What should the actual unit be here, MB (10002) and equivalents or MiB (10242) and equivalents? With the size of modern day data sets the 7% difference between the two is getting quite big in actual sizes and it’s important for a file system to report this correctly. People can currently come across unclear mismatches between GUIs and the CLI or between various operating systems.

The solution
Microsoft has made quite a mess with this on Windows by pairing 10242 values with 10002 units, showing everyone how not to do it (https://www.nextofwindows.com/gb-gigabyte-and-mb-megabyte-is-not-what-you-think-is-in-windows). Fortunately macOS solved the issue in 2007 (https://support.apple.com/en-us/HT201402), Debian in 2009 (https://wiki.debian.org/ConsistentUnitPrefixes), Ubuntu in 2010 (https://wiki.ubuntu.com/UnitsPolicy). Linux now has a man page dedicated to units (https://man7.org/linux/man-pages/man7/units.7.html)

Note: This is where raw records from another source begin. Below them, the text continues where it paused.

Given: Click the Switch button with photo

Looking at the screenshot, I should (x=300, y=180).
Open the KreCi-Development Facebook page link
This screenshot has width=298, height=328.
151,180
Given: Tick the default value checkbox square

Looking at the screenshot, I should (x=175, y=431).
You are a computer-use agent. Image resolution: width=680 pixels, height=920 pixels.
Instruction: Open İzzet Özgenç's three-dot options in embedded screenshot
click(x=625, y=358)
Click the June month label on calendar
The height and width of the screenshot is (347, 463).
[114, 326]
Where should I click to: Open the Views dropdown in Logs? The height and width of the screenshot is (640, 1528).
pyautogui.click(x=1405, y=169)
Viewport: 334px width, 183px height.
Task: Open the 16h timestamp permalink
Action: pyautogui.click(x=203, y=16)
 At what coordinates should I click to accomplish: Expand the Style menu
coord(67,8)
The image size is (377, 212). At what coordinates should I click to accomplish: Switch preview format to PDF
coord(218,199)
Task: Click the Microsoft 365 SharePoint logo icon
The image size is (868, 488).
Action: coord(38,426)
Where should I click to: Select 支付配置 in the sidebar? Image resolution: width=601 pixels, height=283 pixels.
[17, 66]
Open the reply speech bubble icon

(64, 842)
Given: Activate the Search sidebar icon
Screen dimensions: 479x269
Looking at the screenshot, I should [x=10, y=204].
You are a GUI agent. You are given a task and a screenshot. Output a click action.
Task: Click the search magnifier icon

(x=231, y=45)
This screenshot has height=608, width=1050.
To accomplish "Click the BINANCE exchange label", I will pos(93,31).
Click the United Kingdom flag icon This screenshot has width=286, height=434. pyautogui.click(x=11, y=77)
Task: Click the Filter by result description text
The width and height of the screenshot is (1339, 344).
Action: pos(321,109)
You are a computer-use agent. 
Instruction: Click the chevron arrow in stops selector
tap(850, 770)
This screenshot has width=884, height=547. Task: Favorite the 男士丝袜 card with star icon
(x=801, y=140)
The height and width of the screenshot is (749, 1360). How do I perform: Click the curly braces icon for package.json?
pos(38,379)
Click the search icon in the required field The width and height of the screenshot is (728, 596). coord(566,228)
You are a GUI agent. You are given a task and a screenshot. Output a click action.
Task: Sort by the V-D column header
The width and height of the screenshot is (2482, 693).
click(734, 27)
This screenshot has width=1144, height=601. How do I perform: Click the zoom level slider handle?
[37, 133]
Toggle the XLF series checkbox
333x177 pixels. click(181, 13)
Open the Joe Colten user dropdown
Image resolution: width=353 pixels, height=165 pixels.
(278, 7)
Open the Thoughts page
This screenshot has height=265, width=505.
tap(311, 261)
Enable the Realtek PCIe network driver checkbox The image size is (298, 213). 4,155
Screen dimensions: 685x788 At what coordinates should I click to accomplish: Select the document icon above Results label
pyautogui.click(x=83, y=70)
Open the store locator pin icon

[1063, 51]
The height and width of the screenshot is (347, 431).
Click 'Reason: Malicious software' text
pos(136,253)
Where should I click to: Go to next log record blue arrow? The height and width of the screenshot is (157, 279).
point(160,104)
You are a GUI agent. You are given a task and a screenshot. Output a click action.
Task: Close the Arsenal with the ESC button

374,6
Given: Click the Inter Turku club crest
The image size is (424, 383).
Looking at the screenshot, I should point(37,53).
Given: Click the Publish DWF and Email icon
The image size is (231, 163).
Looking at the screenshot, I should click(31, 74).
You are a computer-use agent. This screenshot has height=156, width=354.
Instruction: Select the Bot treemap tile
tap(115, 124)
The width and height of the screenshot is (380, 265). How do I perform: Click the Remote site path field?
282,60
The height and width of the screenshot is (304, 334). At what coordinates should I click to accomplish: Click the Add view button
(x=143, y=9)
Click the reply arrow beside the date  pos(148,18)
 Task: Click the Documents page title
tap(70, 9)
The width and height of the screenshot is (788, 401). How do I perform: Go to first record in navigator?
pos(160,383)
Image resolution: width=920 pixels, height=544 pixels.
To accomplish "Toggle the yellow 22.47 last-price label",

Some higher level applications such as Nautilus, XigmaNAS, TrueNAS etc. have dealt with this by opting for IEC units and values, Finder in macOS has opted for SI units and values. Personally I don’t care if the displayed unit is MB or MiB as long as it’s the correct unit to go with the actual value.

Is it time to make this less ambiguous and replace T, G and M for the correct units throughout the OpenZFS code? Perhaps as a goal for v3.0?

Defect good first issue

Most helpful comment

This is one of the better request this month!
Yes, this is an actual issue everywhere on the internet, including OpenZFS and we should be more carefull both in the CLI, the docs AND the code itself.

All 6 comments

This is one of the better request this month!
Yes, this is an actual issue everywhere on the internet, including OpenZFS and we should be more carefull both in the CLI, the docs AND the code itself.

Thanks!

I think the ā€˜easiest’ route to a fix will be to see what the code actually does and use that as the ’source of truth’. Then make sure the output uses units that correctly reflect the values that the code produces and lastly change the docs to correctly reflect the code and the output.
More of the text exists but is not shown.